Carmen, antidote à la névrose
Or, il est curieux de constater les 35 représentations achevées au Comique, quand des « cartons » lyriques dans nos temps, n’ont parfois que 5 ou 6 représentations… Encore plus curieux de voir qu’en 2017, cette œuvre dans les mains habiles d’un metteur en scène suscite toujours les réactions bruyantes d’une minorité du public qui ne supporte pas que Carmen soit une autre chose qu’une œuvre d’évasion, à l’exotisme réconfortant. Curieux public ambigu surtout, qui a massacré la production de Carmen d’Yves Beaunesne de 2012, certes inintéressante et que nous avons vite oubliée, mais dont la seule valeur résidait précisément dans un esprit d’évasion naïve rocambolesque et affirmé…

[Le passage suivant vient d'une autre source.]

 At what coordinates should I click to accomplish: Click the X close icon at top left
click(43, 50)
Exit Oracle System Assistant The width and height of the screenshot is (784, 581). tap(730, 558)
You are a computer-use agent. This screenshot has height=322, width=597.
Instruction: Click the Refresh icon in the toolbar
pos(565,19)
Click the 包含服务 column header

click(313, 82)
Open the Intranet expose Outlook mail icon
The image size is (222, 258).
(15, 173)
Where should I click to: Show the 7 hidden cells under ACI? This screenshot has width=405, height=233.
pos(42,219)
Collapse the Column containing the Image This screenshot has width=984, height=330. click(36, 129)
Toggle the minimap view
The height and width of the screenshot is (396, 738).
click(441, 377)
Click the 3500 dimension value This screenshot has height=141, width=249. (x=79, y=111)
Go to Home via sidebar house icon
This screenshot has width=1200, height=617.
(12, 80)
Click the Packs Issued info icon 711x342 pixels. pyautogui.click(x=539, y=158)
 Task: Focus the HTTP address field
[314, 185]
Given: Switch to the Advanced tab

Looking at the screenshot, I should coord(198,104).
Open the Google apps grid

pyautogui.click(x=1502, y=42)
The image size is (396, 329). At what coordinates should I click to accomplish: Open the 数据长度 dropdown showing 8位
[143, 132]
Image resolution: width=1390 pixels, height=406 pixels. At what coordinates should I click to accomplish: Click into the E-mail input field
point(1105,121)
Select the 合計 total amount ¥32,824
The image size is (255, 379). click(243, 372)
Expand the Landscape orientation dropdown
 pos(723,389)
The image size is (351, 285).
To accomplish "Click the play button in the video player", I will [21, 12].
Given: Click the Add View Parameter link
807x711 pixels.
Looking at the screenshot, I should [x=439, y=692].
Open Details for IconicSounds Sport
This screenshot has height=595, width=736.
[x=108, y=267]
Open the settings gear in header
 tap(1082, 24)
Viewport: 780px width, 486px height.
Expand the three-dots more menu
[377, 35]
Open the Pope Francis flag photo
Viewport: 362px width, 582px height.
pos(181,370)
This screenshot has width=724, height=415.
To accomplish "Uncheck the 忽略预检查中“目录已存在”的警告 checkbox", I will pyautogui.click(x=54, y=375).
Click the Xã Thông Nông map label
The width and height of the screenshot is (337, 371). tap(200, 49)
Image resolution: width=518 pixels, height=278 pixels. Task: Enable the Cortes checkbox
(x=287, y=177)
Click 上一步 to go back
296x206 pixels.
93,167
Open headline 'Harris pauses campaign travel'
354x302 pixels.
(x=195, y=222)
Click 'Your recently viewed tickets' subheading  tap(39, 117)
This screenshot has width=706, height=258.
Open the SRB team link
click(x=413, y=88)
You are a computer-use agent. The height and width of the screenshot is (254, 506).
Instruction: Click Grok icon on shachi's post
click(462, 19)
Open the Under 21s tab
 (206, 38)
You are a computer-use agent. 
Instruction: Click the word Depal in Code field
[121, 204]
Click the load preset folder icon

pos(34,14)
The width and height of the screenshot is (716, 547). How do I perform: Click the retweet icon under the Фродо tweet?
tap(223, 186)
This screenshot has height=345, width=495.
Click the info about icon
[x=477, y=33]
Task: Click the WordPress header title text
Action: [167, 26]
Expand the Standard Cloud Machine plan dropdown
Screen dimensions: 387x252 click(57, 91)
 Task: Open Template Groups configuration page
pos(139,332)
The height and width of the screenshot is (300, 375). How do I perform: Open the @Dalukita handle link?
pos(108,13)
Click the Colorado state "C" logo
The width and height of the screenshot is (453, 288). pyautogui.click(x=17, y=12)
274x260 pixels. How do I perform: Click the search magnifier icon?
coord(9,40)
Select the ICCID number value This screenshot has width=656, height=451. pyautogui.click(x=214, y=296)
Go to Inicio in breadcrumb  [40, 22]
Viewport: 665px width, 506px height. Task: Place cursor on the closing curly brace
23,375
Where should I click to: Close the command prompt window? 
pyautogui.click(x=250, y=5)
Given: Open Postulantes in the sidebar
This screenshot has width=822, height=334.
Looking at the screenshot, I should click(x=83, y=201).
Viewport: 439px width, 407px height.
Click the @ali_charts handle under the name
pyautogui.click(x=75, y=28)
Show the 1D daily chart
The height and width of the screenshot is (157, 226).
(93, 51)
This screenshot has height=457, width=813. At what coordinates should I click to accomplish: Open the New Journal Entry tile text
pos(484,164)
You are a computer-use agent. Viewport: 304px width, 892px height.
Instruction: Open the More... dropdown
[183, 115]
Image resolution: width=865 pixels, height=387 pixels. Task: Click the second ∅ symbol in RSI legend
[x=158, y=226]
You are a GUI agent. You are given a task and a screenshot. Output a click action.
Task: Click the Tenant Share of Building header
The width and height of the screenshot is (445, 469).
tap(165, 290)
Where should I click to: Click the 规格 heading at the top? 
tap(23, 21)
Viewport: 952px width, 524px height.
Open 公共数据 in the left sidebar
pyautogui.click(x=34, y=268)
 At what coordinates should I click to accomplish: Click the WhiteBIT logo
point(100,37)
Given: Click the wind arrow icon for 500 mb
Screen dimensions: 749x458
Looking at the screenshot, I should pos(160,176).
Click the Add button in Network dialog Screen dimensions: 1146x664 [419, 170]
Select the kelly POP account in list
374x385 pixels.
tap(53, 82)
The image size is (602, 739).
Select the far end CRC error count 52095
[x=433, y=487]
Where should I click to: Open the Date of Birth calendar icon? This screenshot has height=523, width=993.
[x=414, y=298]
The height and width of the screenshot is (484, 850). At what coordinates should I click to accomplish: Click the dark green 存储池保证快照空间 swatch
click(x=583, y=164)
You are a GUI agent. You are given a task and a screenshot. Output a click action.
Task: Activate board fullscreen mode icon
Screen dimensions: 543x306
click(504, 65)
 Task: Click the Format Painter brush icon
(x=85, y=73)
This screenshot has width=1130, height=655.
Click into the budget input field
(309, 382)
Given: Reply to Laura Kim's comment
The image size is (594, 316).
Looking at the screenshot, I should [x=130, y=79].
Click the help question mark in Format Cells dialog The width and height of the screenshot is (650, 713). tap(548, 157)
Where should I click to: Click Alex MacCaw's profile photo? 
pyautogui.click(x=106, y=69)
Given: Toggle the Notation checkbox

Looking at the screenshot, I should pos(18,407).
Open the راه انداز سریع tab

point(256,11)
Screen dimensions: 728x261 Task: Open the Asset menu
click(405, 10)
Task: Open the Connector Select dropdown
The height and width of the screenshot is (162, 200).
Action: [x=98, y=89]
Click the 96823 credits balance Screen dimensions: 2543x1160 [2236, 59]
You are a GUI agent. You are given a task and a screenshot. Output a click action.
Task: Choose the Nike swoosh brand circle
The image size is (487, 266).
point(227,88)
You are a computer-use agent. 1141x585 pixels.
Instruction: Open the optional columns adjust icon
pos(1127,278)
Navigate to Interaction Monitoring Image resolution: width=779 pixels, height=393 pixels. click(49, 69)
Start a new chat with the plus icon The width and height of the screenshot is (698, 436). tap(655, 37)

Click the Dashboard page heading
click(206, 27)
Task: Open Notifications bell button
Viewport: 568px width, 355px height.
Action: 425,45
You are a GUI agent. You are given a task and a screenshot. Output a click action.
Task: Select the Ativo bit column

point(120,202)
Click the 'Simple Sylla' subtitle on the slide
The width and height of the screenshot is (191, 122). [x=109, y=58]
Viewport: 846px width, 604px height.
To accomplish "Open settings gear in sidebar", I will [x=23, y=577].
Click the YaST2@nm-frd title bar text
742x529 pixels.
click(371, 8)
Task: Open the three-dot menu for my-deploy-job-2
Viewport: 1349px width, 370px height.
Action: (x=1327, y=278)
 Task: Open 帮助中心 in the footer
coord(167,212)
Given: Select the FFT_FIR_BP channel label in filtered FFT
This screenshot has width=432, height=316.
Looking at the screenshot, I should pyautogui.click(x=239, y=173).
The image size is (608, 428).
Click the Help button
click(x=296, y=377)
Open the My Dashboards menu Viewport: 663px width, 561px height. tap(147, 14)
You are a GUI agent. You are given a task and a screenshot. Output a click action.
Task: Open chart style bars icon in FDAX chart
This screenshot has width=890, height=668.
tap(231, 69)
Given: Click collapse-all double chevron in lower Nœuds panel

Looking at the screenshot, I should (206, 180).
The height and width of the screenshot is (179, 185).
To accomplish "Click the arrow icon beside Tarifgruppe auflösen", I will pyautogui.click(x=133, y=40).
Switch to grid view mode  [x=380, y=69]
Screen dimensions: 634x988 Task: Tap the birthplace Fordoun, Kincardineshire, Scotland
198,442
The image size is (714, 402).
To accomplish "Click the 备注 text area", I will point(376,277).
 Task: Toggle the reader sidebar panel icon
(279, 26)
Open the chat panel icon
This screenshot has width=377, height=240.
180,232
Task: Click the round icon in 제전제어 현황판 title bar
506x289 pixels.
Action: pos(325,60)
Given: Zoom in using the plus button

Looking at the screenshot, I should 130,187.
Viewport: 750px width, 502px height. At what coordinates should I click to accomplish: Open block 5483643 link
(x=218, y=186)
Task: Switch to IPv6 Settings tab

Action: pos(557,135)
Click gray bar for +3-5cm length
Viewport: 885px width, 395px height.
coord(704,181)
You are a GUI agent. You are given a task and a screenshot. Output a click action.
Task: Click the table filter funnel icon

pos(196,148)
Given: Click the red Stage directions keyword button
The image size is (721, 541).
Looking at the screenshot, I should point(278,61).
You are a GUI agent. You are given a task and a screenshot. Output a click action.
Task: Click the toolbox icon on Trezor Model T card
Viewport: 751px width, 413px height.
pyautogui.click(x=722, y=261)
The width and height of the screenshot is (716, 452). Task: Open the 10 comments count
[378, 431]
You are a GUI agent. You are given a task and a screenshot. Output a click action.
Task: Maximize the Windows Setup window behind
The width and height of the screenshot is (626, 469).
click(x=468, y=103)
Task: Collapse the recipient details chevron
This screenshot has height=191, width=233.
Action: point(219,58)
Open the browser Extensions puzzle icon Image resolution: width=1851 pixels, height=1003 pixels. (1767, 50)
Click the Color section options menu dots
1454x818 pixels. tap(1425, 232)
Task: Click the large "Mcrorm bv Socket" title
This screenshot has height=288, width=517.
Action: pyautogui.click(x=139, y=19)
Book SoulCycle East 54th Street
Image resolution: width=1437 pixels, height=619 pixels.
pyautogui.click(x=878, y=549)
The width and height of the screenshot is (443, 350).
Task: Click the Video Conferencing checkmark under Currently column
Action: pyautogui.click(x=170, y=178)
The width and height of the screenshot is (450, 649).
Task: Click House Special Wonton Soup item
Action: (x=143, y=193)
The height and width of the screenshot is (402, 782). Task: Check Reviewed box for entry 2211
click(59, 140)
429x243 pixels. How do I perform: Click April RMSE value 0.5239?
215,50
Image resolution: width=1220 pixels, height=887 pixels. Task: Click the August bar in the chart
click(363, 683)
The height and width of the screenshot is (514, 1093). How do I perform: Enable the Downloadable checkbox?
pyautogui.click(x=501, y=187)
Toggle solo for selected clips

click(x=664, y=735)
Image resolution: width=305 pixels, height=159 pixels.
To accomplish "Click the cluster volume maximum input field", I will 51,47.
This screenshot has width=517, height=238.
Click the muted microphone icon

Ni Roberto Alagna annoncé souffrant, mais qui assure quand même la première, accessoirement soirée de Gala, ni le chef remplacé peu de temps avant la première ont fait de cette première un fiasco. Au contraire, l’Opéra de Paris relève enfin le défi d’offrir une Carmen de grande valeur à son public complexe et diverse, assoiffé d’art. La joie commence dans la fosse d’orchestre où Bertrand de Billy dirige un orchestre pétillant et plein de brio. Les nombreux effets spéciaux dans l’orchestration sont savamment exécutés, et si l’on peut penser par moments à des questions comme l’équilibre et les tempi plutôt rapides, le résultat est tout à fait heureux et très espagnol, s’accordant ainsi brillamment à la production méditerranéenne (n’oublions pas que le soleil sicilien brille naturellement chez Alagna!). Le souvenir des interludes est particulièrement beau et les bois ont offert une prestation excellente et joyeuse.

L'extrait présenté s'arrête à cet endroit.